One more thank you to everyone involved in Thresholds. It was an honour, and a highlight in my “poetry career,” to host this event. Thank you again Edmonton Poetry Festival. Thank you St. Faith’s Anglican Church. And thank you to everyone who came out—lovely crowd!
The following, for what it’s worth, was written for this event:
Poem comes in a cloud,
or from the distant plains of thunder,
or further, beyond the tidal edge of expanding space.
Poem does not arise from an outline.
It comes through a window, framing the silhouette
of a solitary goose standing on a frozen slough.
Poem begins near the terminal cells of horsetail and bullrush,
or in the burning arms of lovers who beseech the moon,
and exalt in the dark heat of mouths,
where lips give way to lips, and move,
dangerously close, toward the sharp cliff of jawbone.
Which brings me to Arlene Spilchen’s left clavicle,
the one I brushed riding home on the school bus,
retrieving my paper airplane—
and leaving my fingerprint on that little skeleton key
saw her globed eyelids, fluttering down like paper wings.
Keys, wings, eyelids…
49 years before they would mould to a poem.
Poem is not thought, it is motion
like the creation
of the first day
drawn from the wild deep,
or like Gary Nygren’s 1962 Ford Farlaine,
dragging its ass down the Yorkton-bound Yellowhead,
suffering the deconstruction of time
in the end-over-end roll and roof skid—
trapped bodies, temporal as commas,
a foot through the windshield,
an eternal mercy.
Poem does not avoid holy fear or drunken joy
—does not avoid drunken fear or holy joy.

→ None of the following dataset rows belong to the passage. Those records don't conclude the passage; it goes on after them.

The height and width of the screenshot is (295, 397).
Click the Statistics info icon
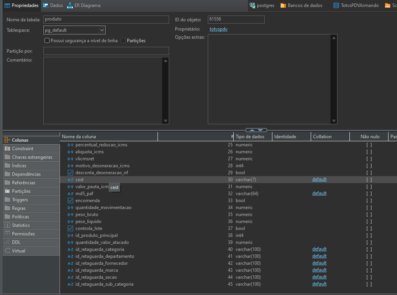click(x=7, y=225)
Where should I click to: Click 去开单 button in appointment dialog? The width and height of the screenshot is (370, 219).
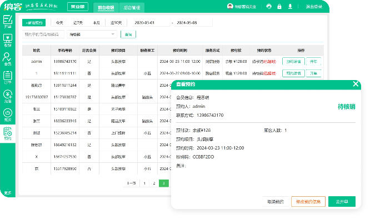coord(342,202)
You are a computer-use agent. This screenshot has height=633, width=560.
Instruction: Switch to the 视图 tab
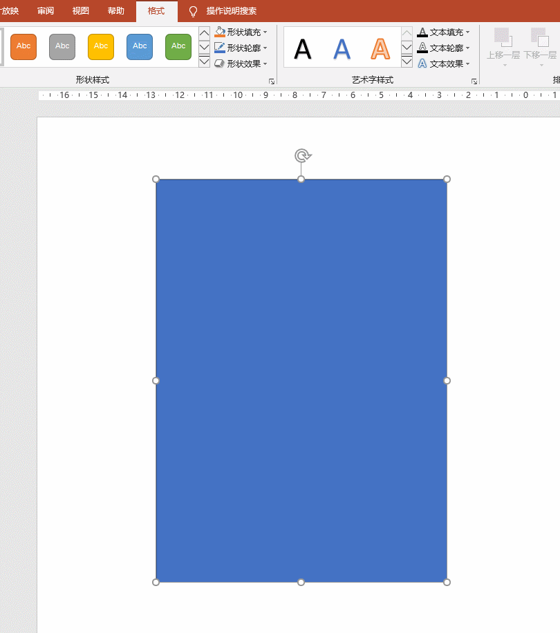81,11
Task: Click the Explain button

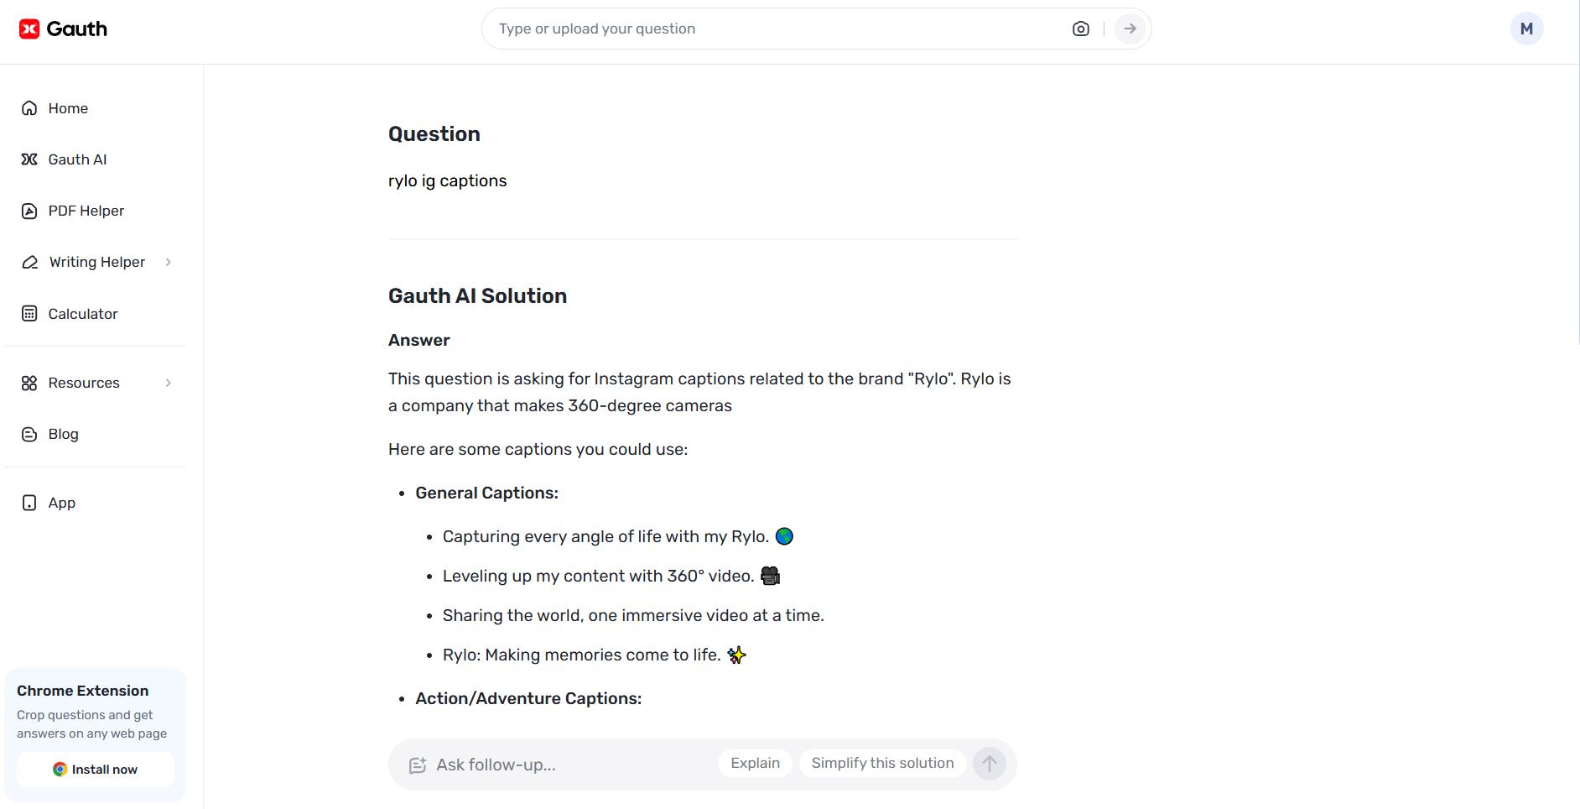Action: pos(753,763)
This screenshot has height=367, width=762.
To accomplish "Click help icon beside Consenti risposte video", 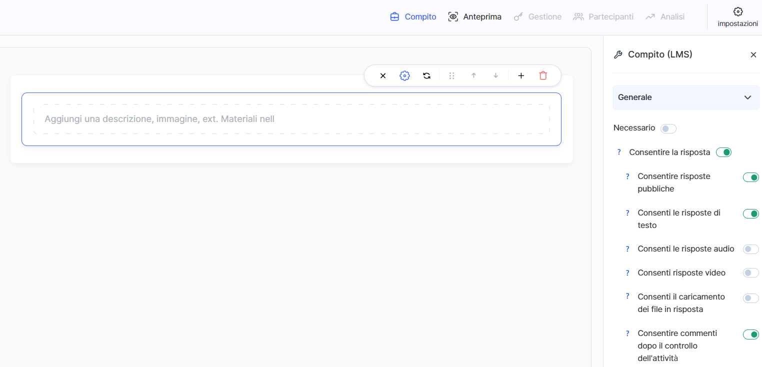I will [628, 273].
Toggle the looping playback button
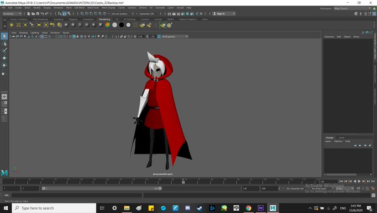 359,189
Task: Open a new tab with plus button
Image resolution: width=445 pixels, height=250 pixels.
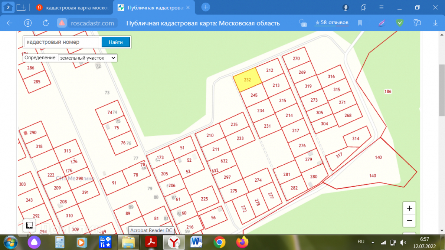Action: 205,7
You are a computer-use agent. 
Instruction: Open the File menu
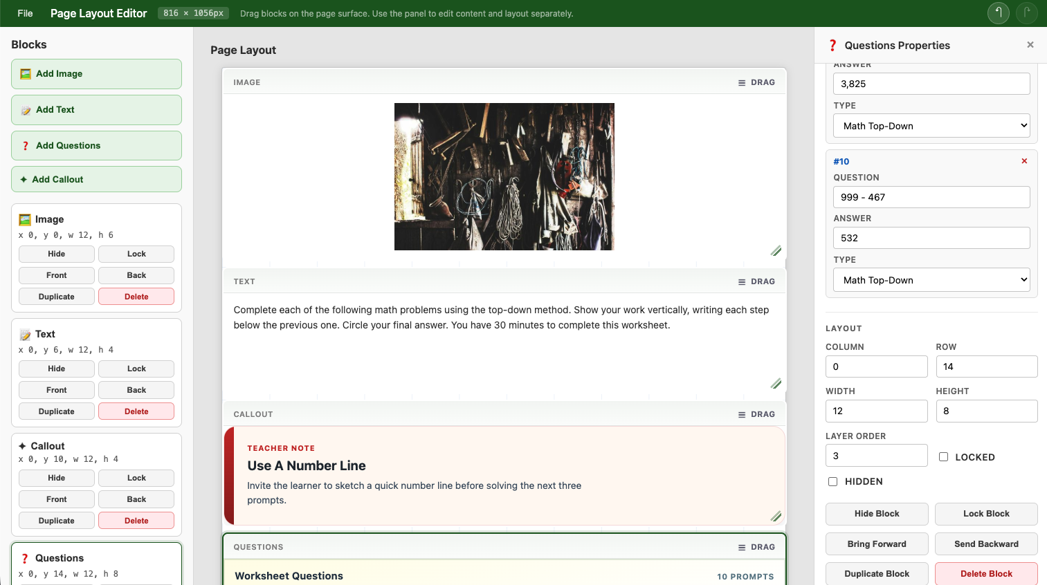point(25,12)
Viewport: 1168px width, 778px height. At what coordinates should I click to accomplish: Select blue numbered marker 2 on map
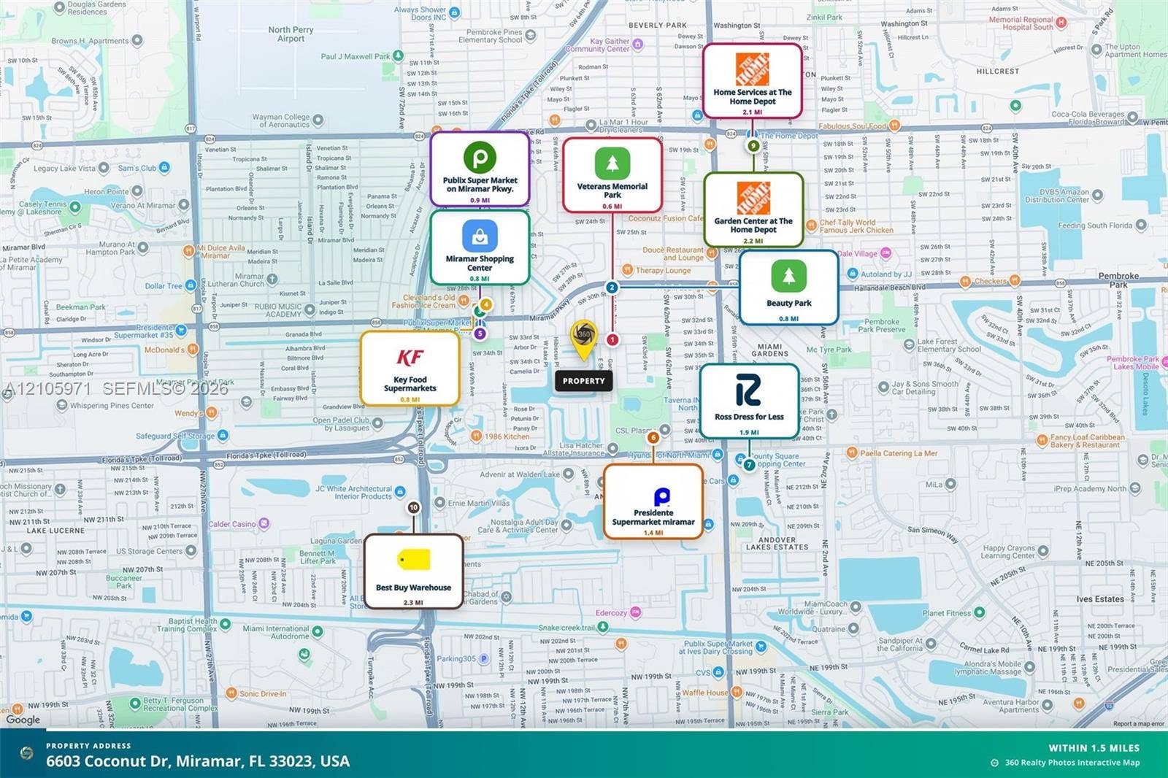pyautogui.click(x=612, y=288)
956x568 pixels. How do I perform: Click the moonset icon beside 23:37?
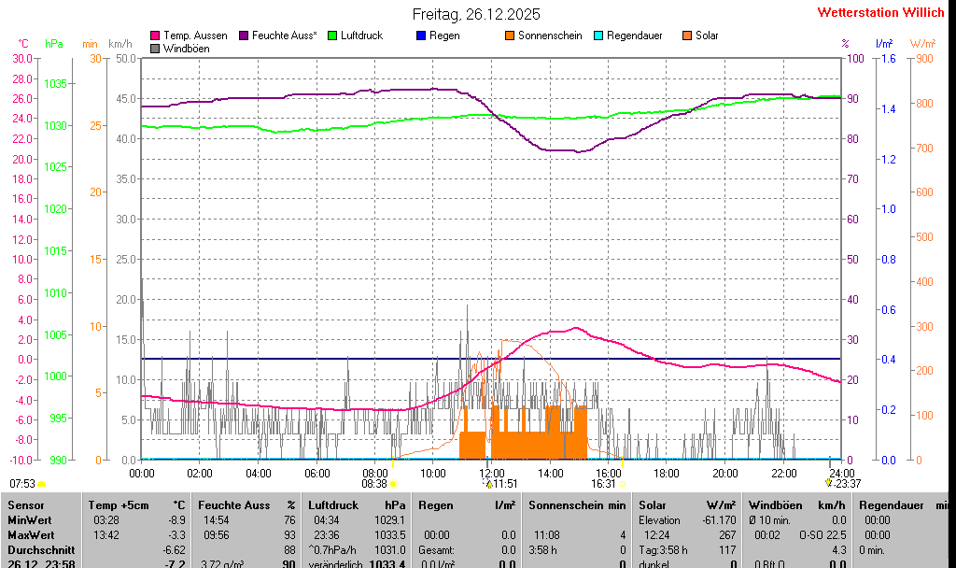coord(828,483)
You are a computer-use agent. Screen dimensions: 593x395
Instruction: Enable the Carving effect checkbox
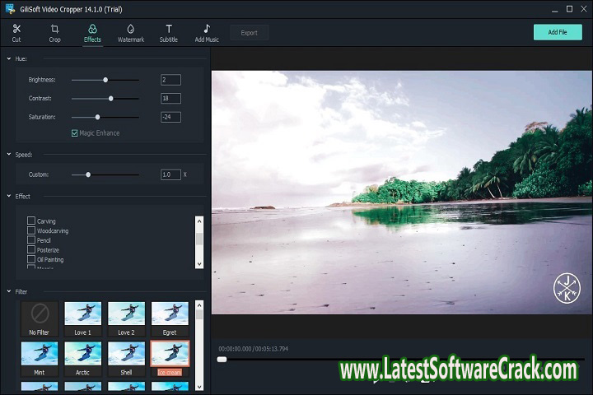pyautogui.click(x=31, y=221)
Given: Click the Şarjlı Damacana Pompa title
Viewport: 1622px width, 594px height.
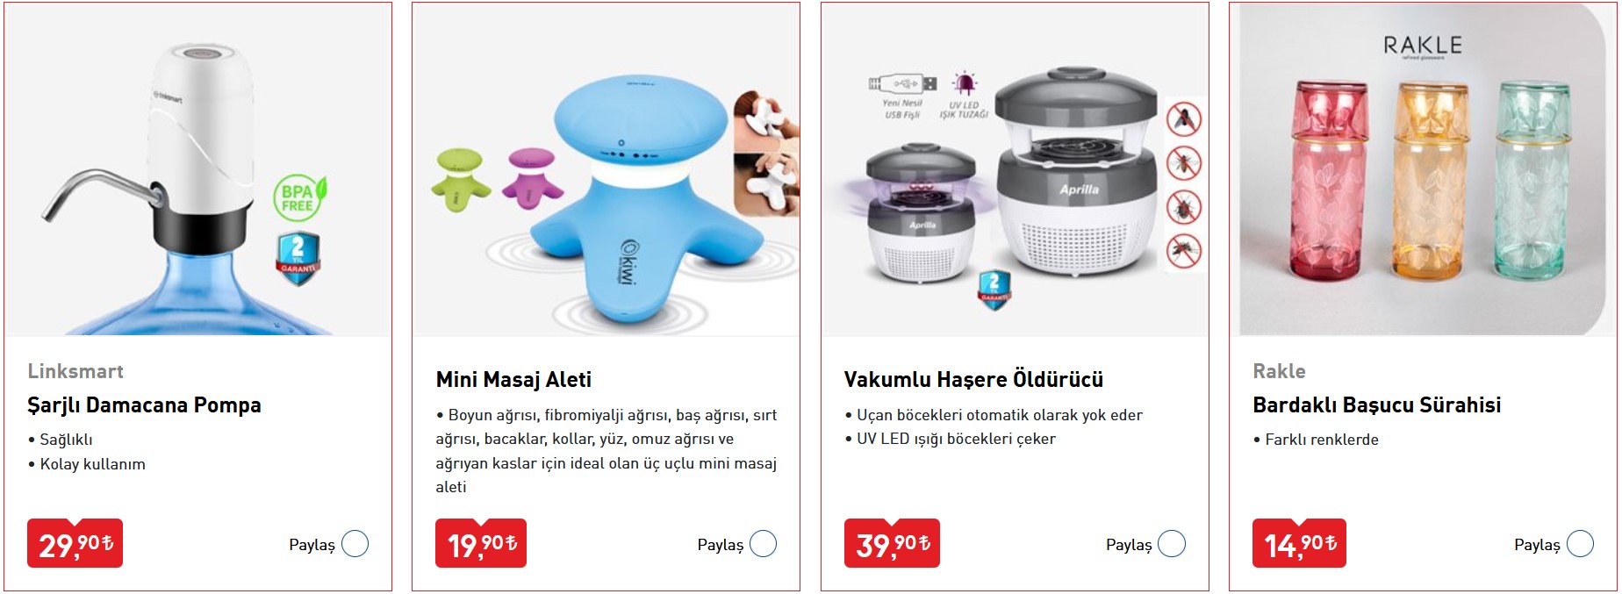Looking at the screenshot, I should (x=144, y=405).
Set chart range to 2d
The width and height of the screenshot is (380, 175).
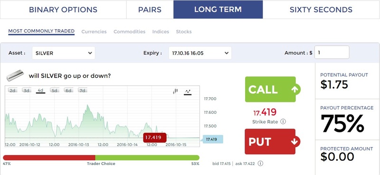tap(12, 90)
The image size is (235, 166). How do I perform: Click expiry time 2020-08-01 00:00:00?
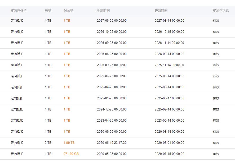click(169, 143)
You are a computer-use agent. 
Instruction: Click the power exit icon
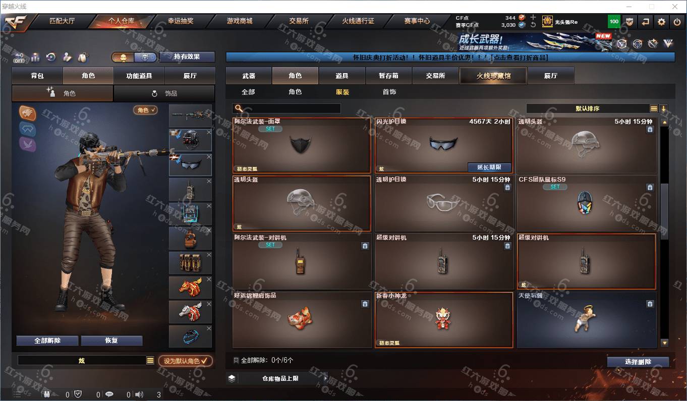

Poem asks all things and demands nothing,
except the vital unhitching
from the hive-like haste
of acquisitive living.
Dear poems, in your furnace of galaxies—
as you range through orbital veins,
or wander among the stars,
content there, to aid and abet
the wild stories constellations tell—
we have little business bringing you down,
but what grace when you give up the best of yourselves,
to live among us, illustrious, ferocious, gracious.